Director/Writer/Producer: Stephanie S.

Illustrator: Gwen B.

Ambiance Coordinator : Monica K.

Stars: Stephanie S. (Legal Assistant), Gwen B. (Accountant), and Monica K. (Legal Assistant)

Synopsis: Three ladies who are recently hired at a downtown LA law firm by a top notch  lawyer Jay C. sometimes get together during lunch hour to share their flattering hopes for their futures, remote but not that far-fetched anticipations of meeting white knights on steads, picky valuations of Mr. Rights, and other simple vignettes of their romantic adventures in Love El Dorado, all under the pretext of helping Stephanie to morph into a seductive la femme fatale, so to speak, to elevate her status to that of Irresistible Aphrodite in Pantheon of Love.

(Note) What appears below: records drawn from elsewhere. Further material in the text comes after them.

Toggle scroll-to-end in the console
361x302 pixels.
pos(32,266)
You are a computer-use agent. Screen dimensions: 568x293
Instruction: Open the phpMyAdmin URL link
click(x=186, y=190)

The Ladies get kick out of their funny raillery about all and sundry, ranging from a best face washer to their erstwhile significant others or would-have-been, from the pros and cons of their de facto bosses to their next best wishes and wishful thoughts about their better tomorrows. But who can deride their maiden dreams as pettifogging idleness indigenous to womanhood when they are hard-working women fulfilling everyday demands placed upon their daily tasks from within and without?

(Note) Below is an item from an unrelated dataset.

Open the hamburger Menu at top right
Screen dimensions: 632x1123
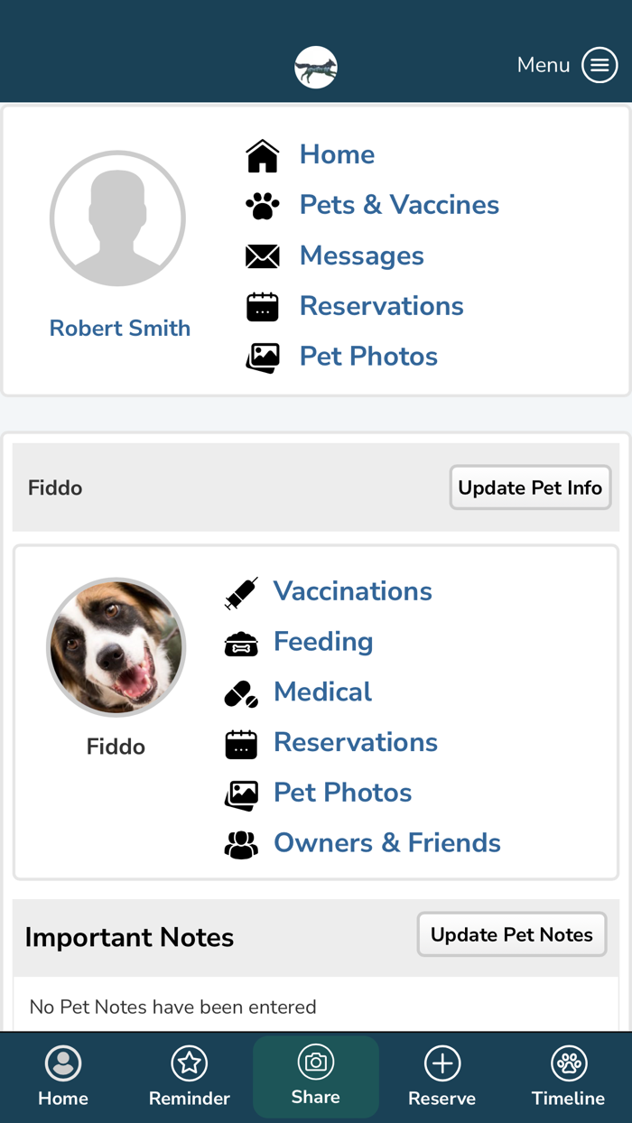click(x=599, y=65)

Mind you that due to their innately highly whimsical and capricious nature laced with covert extraordinary spiritual prowess, they sometimes change themselves into the Witches of the Biltmore. So it’s a league of their own, and it’s members exclusive, and it’s highly selective. But don’t you let them scare you away, my dear reader, for they are also mortals whose blood is red and hot and heart is warm and pumping. They are Jay’s Angels.

 

Author’s Note: Working in office requires lots of social skills: diplomacy, adaptability, modus vivendi, persona, euphemism… It requires a sense of humor, a handmaid to productivity imbued with can-do attitudes and stoicism to accept misfortunes and fortunes as they are – but with lovely smile all for the love of yourself – . Be it ever so naive or gullible, but one thing is certain that although my life at present is attuned for the office life as my primary reality for livelihood, which is why I lag behind my list of to-read books, this new kind of reality has called my attention to its adventurous digression from my textual existence rooted in reading the worlds of others. No, that does not mean that I trade myself for recklessly rash frolics, but it might help me to widen a social horizon to encounter a panoply of unknown characters, as piped up by  Shakespeare thus: “There are more things in Heaven and Earth than are dreamt of in your philosophy.”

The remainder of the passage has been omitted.